SOURCE TEXT:

Friday, January 8, 2016

1st letter from the MTC!

Manahoana Fianakaviana!

    Sorry, I won't have too much time to email at all because of time constraints for my first P-day, but I'll get some of the highlights of especially the first day. Whew! I made it! Man, it was hard to say goodbye. I love you guys so much! I hated looking at your faces before I turned around and got started.  But, now it's all just good memories, and homesickness isn't a problem, just tough to not reminisce. Anyway, I had an ironic start to the MTC. When I got to my dorm, I did a little celebration with my host missionary, Elder Roota. I lifted up one of my hulking luggage bags and threw out my back, or pinched a nerve, I dunno! I had to arch my back forward for all of Wednesday and part of Thursday morning. Every movement was ridiculously painful, but I thought, "If I can get through this, that's actually a good start to the MTC, to overcome a trial early-on." It took me 'til about 2:30 AM to get to sleep the first night, a little tough to function the next day. 

    However, I'm loving the MTC! It's what I pictured, a lot of walking, a lot of sitting and a lot of numb bums. Gosh! There's so much to say, but so little time! My companion is named Elder Schnoor, from Canada. I actually found him on Instagram before I came to the MTC! At first, I was a little worried, couldn't tell if he was just aloof or shy. But that wasn't the case, he was just nervous and a little apprehensive. Now, we love each other! He's pretty business and obedience oriented, but that's really good for me. When we first met, we had a little 30 minute Malagasy lesson with our teacher, Brother Christiansen. We're Bro C's first students at the MTC ever, but he seems like a master teacher, very understanding, yet pushes us. The language is coming along super well! I can pray, bear my testimony and say "Wazzup, how's the kids? How's the wife? Want a tummy rub?"

RAW DATA:

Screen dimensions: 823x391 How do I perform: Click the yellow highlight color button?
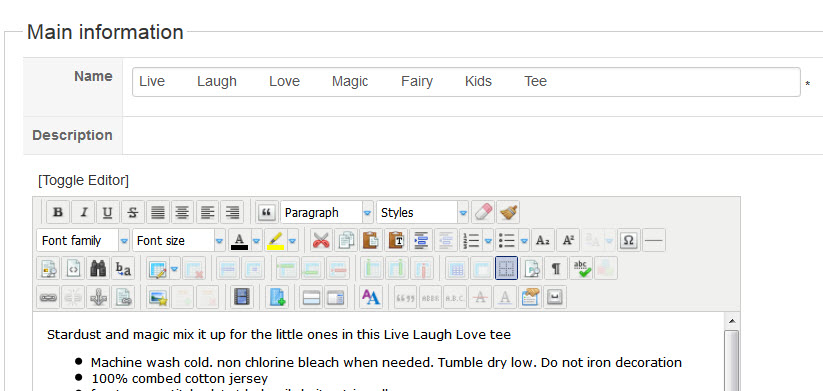(x=276, y=241)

STATED GOAL: Reproduce the full letter from the MTC word for word. The data has no connection to the letter from the MTC.

RESULT:
Friday, January 8, 2016

1st letter from the MTC!

Manahoana Fianakaviana!

    Sorry, I won't have too much time to email at all because of time constraints for my first P-day, but I'll get some of the highlights of especially the first day. Whew! I made it! Man, it was hard to say goodbye. I love you guys so much! I hated looking at your faces before I turned around and got started.  But, now it's all just good memories, and homesickness isn't a problem, just tough to not reminisce. Anyway, I had an ironic start to the MTC. When I got to my dorm, I did a little celebration with my host missionary, Elder Roota. I lifted up one of my hulking luggage bags and threw out my back, or pinched a nerve, I dunno! I had to arch my back forward for all of Wednesday and part of Thursday morning. Every movement was ridiculously painful, but I thought, "If I can get through this, that's actually a good start to the MTC, to overcome a trial early-on." It took me 'til about 2:30 AM to get to sleep the first night, a little tough to function the next day. 

    However, I'm loving the MTC! It's what I pictured, a lot of walking, a lot of sitting and a lot of numb bums. Gosh! There's so much to say, but so little time! My companion is named Elder Schnoor, from Canada. I actually found him on Instagram before I came to the MTC! At first, I was a little worried, couldn't tell if he was just aloof or shy. But that wasn't the case, he was just nervous and a little apprehensive. Now, we love each other! He's pretty business and obedience oriented, but that's really good for me. When we first met, we had a little 30 minute Malagasy lesson with our teacher, Brother Christiansen. We're Bro C's first students at the MTC ever, but he seems like a master teacher, very understanding, yet pushes us. The language is coming along super well! I can pray, bear my testimony and say "Wazzup, how's the kids? How's the wife? Want a tummy rub?"